I like the idea of populating common data to an encounter note. As you see a patient we update things like history, problem lists, medication lists,prescriptions, maybe give a flu shot, etc. These things are not static and may be changed at the next visit so your current lists may not reflect anymore the original data from those lists. Not all encounters require all those things but it would be nice to perhaps have buttons to populate those various tables into your current days note when they are relevant. This would also be helpful in documenting your level of coding as coding guidelines are more about checking all those boxes than about how much skill that encounter required. I have commonly used a copy and paste from a generated report particularly on physical exams to bring information from the tops screens into a bottom note, but that is not an elegant solution
Any change you do the existing soap form consisting of 4 text areas will have to be considered as an improvement. Here are couple of observations based on our experience:
Copy previous note
We implemented this feature sometime ago. The feedback from clinicians is mixed. It is great when dealing with patients in steady state / chronic issues. This feature now allows verbose notes with minimal effort but puts practice at the risk of audit. For patients with changing content, instead of copy+paste users do lot of select+delete+type new text.

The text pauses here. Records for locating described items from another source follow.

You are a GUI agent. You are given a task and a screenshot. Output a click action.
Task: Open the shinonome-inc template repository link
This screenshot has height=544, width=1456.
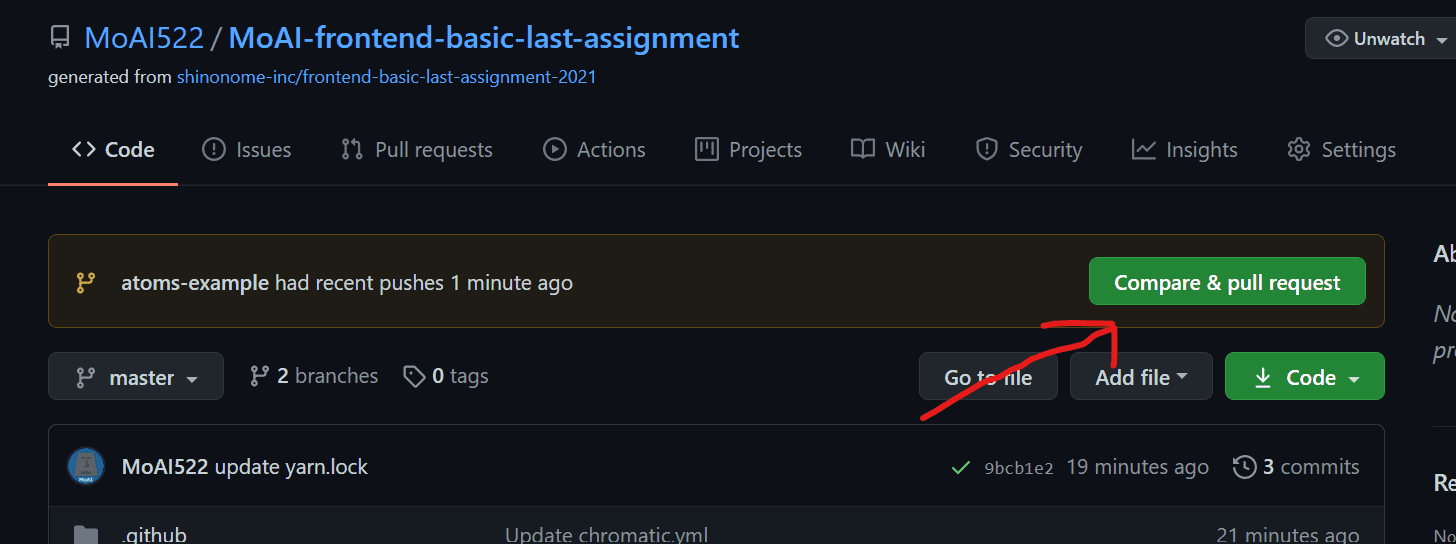(x=386, y=76)
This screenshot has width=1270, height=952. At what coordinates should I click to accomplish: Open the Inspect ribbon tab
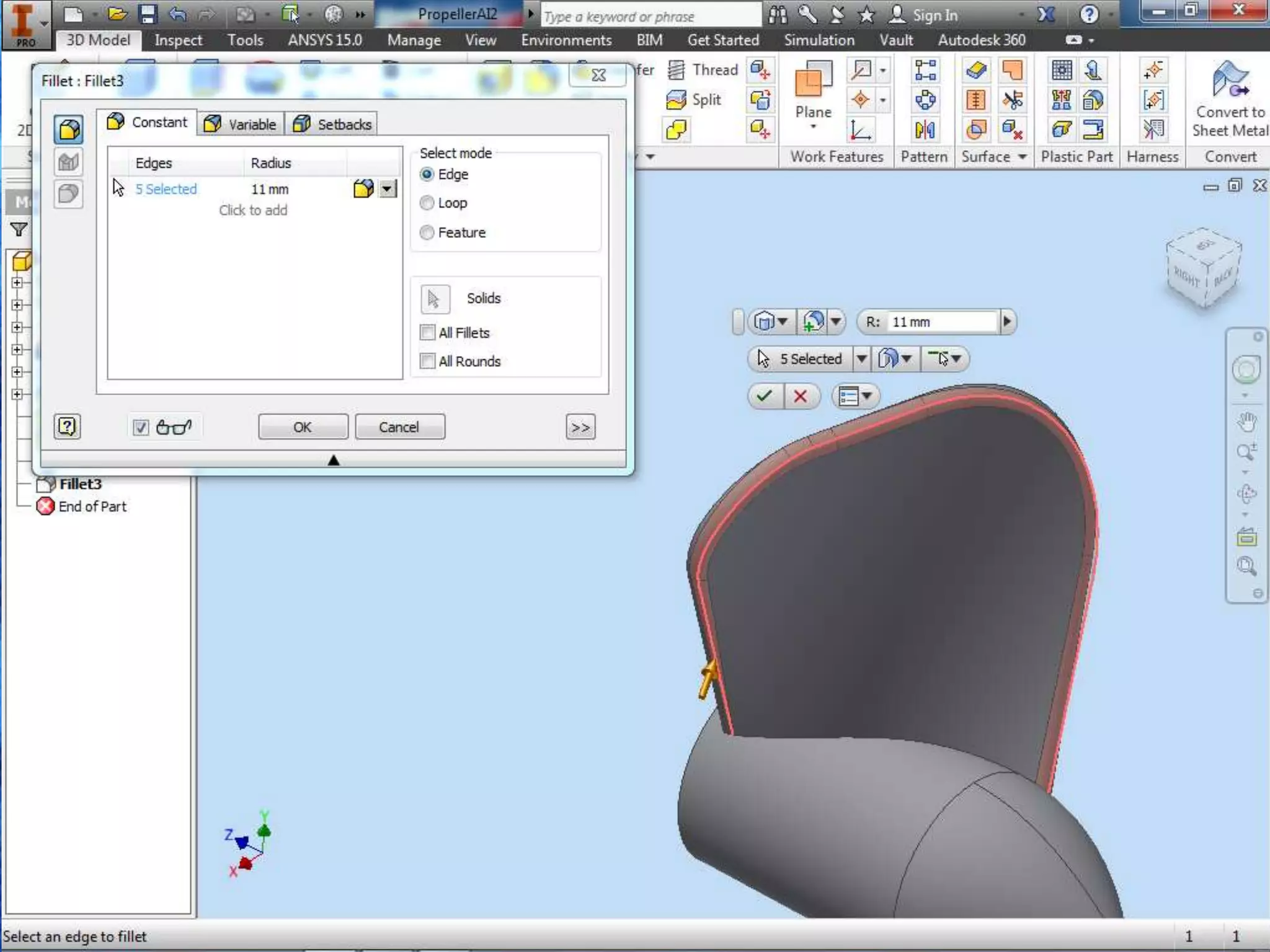click(178, 40)
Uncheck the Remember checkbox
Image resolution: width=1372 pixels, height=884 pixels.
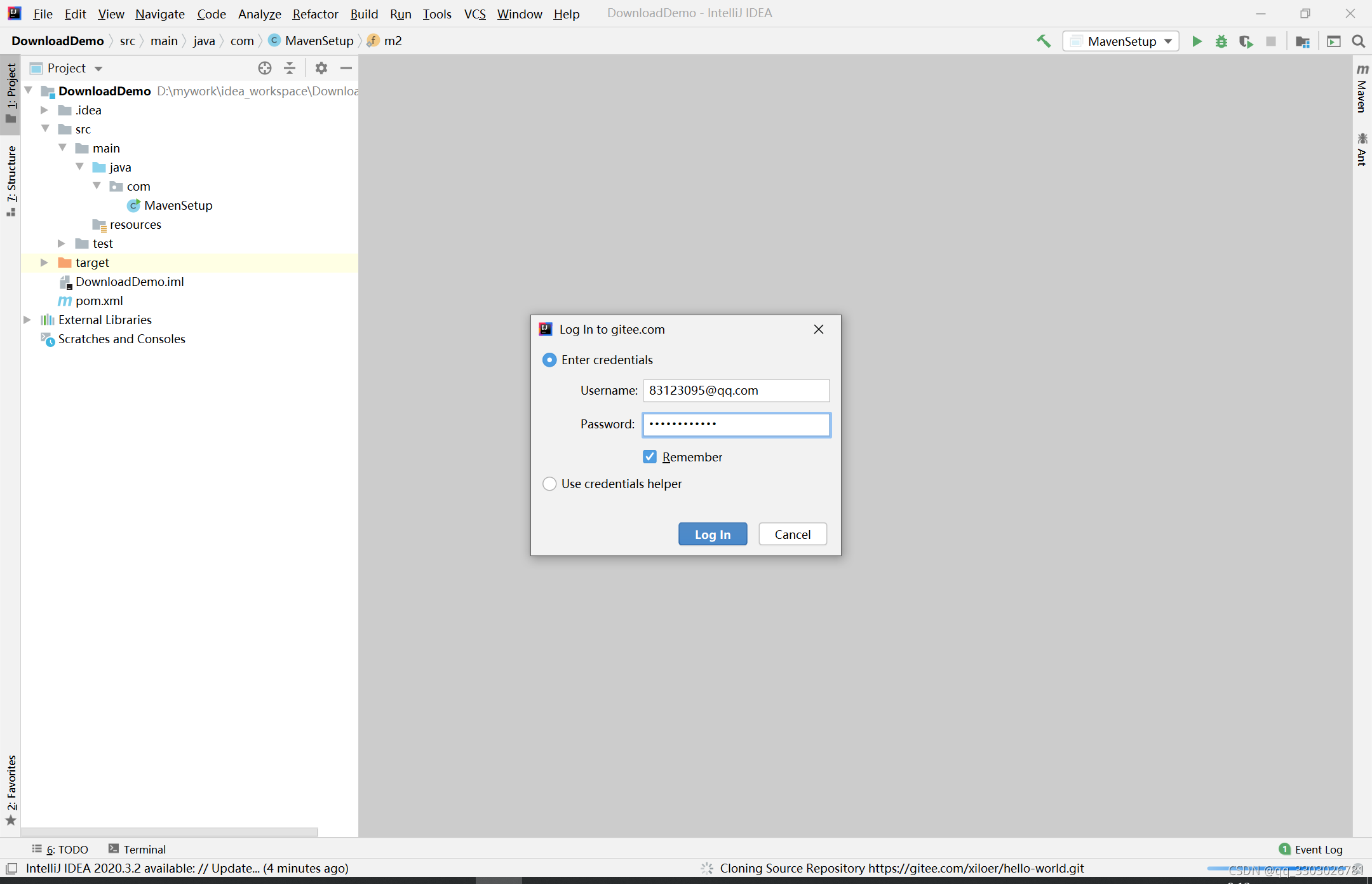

As a result, we plan to make the application issue centric. Each version of issue record will be “frozen” when an encounter that last addressed it is signed off. This allows “note” to be created using a note-template.
populate the field with common data
Problem with this is there is no longer single version of truth which should be maintained at all costs.
Nation Note
Must agree that clinicians do not like current interface. May be implementing latest version of ckeditor which allows inline editing and typeahead should be added to the wishlist.